La consejera de Empleo, Industria y Comercio, Paquita Luengo, abrió hace unos días la caja de Pandora energética. Sus declaraciones sobre las bondades del gas y el anuncio de que se apostará por su implantación en las islas en las Directrices de Ordenación del Sistema Energético (DOSE) que elabora su departamento han provocado una cascada de reacciones en contra que intentan poner en evidencia la incoherencia del Ejecutivo al demonizar el petróleo y defender el gas, además de cuestionar su   apuesta por las renovables.

Este reglamento en materia de energía -consecuencia del desarrollo de las Directrices de Ordenación General aprobadas por el Parlamento de Canarias en 2003- ha vuelto a poner encima de la mesa las diferencias en un asunto en el que es difícil encontrar consenso en el propio Gobierno.
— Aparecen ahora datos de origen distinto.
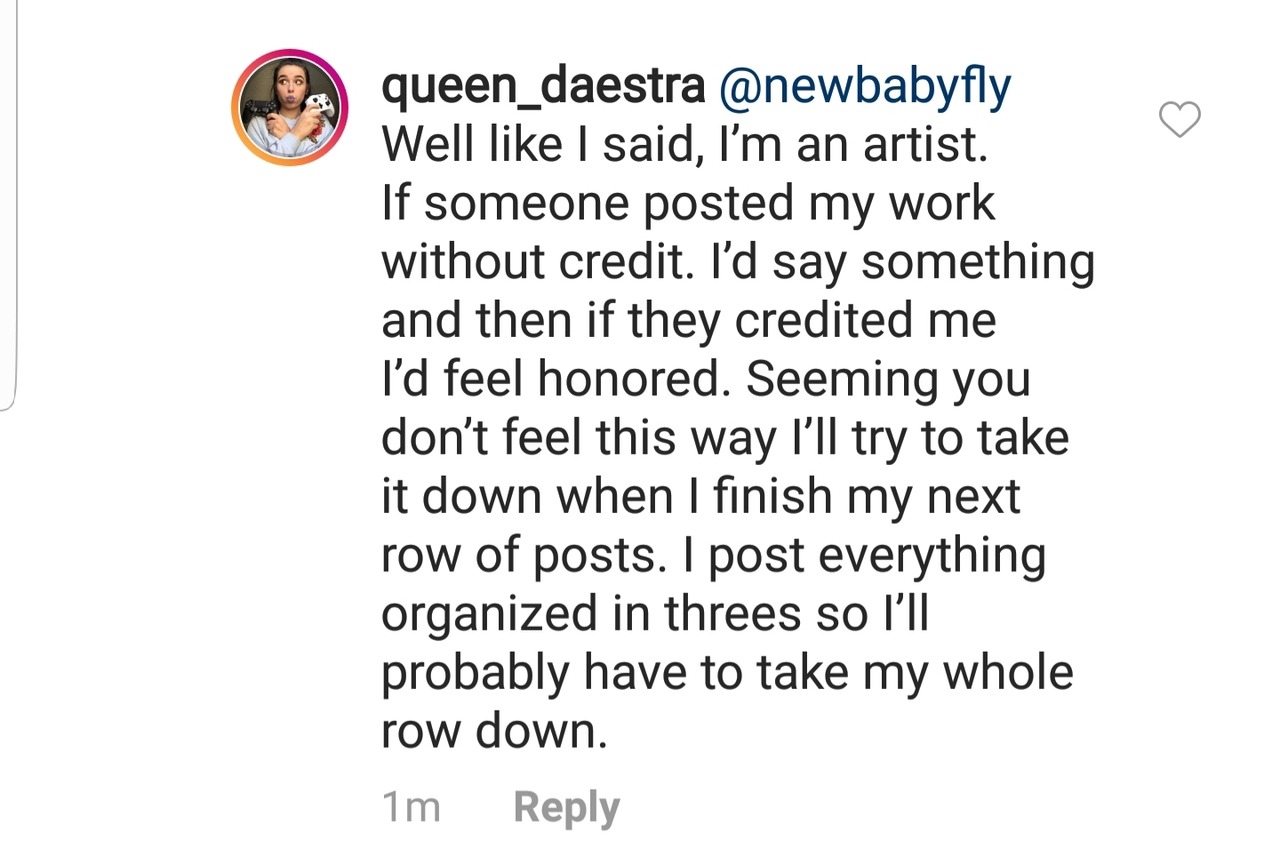Click the text "If someone posted my work"
Screen dimensions: 1280x866
[x=688, y=204]
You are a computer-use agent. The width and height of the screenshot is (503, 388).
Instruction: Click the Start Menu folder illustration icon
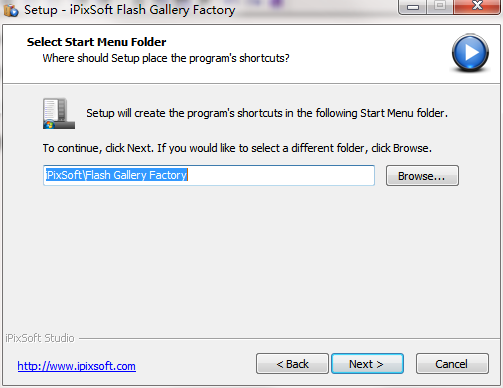[59, 113]
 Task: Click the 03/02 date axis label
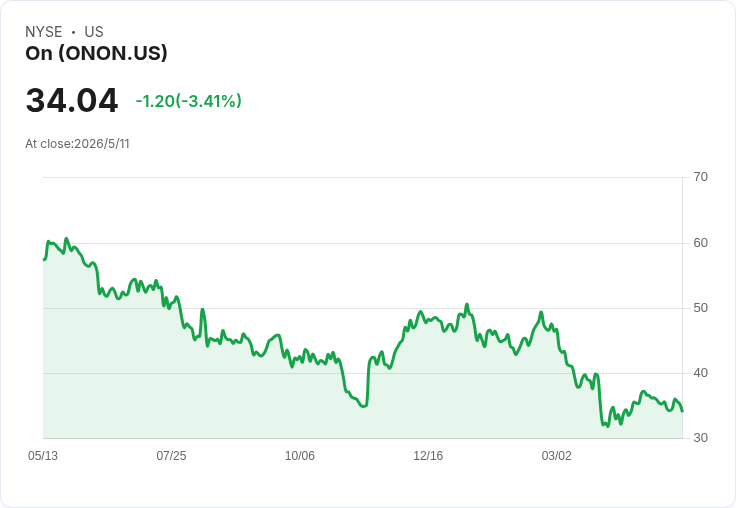tap(557, 455)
Así, Luengo (PSOE) afirmaba recientemente que el gas natural no tiene nada que ver con el petróleo, «salvo que son de origen fósil» y añadía que «mientras el crudo es el del vertido, el que contamina y empobrece, el gas es todo lo contrario».

No tardó en responder el comisionado para el Desarrollo del Autogobierno y Reformas Institucionales, Fernando Ríos (CC), apuntando que el desarrollo del gas llevaría aparejado «un frenazo» a las renovables y que el objetivo del Gobierno es «100% energías limpias». Para evitar posteriores polémicas subrayó que no contradice a la consejera y sólo «se hace eco» de distintas voces que tienen esta posición.
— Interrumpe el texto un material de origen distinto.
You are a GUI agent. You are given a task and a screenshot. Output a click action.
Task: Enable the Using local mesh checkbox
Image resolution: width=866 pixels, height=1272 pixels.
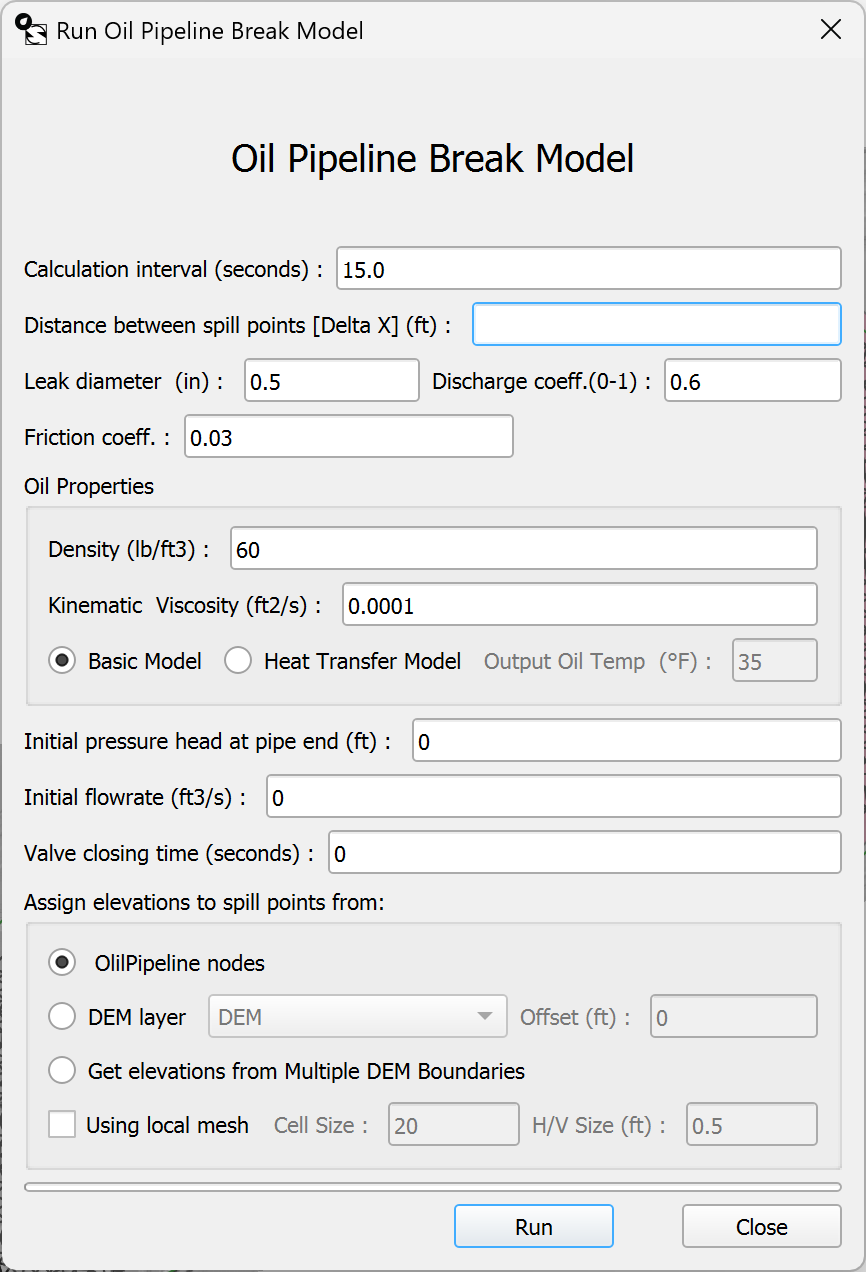62,1125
El mismo argumento mantiene Nueva Canarias  (NC), que ha acusado al Gobierno autónomo de mantener una «pose» planteando una consulta sobre el petróleo a la vez que intenta introducir de manera «sigilosa» el gas, aunque ambos son igual de contaminantes, según ha explicado en distintas ocasiones su presidente y diputado, Román Rodríguez.

La Plataforma por un nuevo modelo energético recoge en su web que la competencia entre las renovables y el gas ya se ha visto en la Península «y es lo que vamos a tener aquí se instala en Tenerife y Gran Canaria, aunque la moto que nos están vendiendo es que los ciclos combinados con gas natural es necesario para el desarrollo de las renovables como tecnología de apoyo».

Agrega este movimiento que, hace 25 años, con las tecnologías renovables «inmaduras», sin duda el gas natural era la alternativa «pero hoy no lo es, los avances producidos en investigación y desarrollo han hecho competitivas a las energías limpias frente a las convencionales»-. Asimismo, apunta que, además, en Canarias son las únicas energías primarias que, en el marco de un nuevo modelo energético, dan respuesta a los grandes retos que tienen los sistemas energéticos insulares, especialmente a la dependencia y a la insostenibilidad económica y ambiental».

Otro de los aspectos contestados a las DOSE es la afirmación de que las energías limpias solo pueden abastecer el 36% de las necesidades energéticas con bombeos e interconexiones entre islas. Esta afirmación ha hecho coincidir a todos los opositores al gas al señalar que esta cifra es ampliamente superable. Entre éstos, el alcalde de Agüimes, Antonio Morales, quien apunta que «los estudios hablan del 65% solo cambiando los ciclos combinados por plantas de generación más pequeñas y más cercanas». Agrega además que la inversión precisa para la instalación del gas restaría recursos a las renovables.

Igualmente, Ríos indica que el objetivo del Gobierno es alcanzar el 100% en energías limpias y el documento elabora Industria debe establecer «cómo y cuando se producirá el cambio de un modelo a otro». Las directrices están aún en fase de elaboración y será el Parlamento el encargado de dar su aprobación final.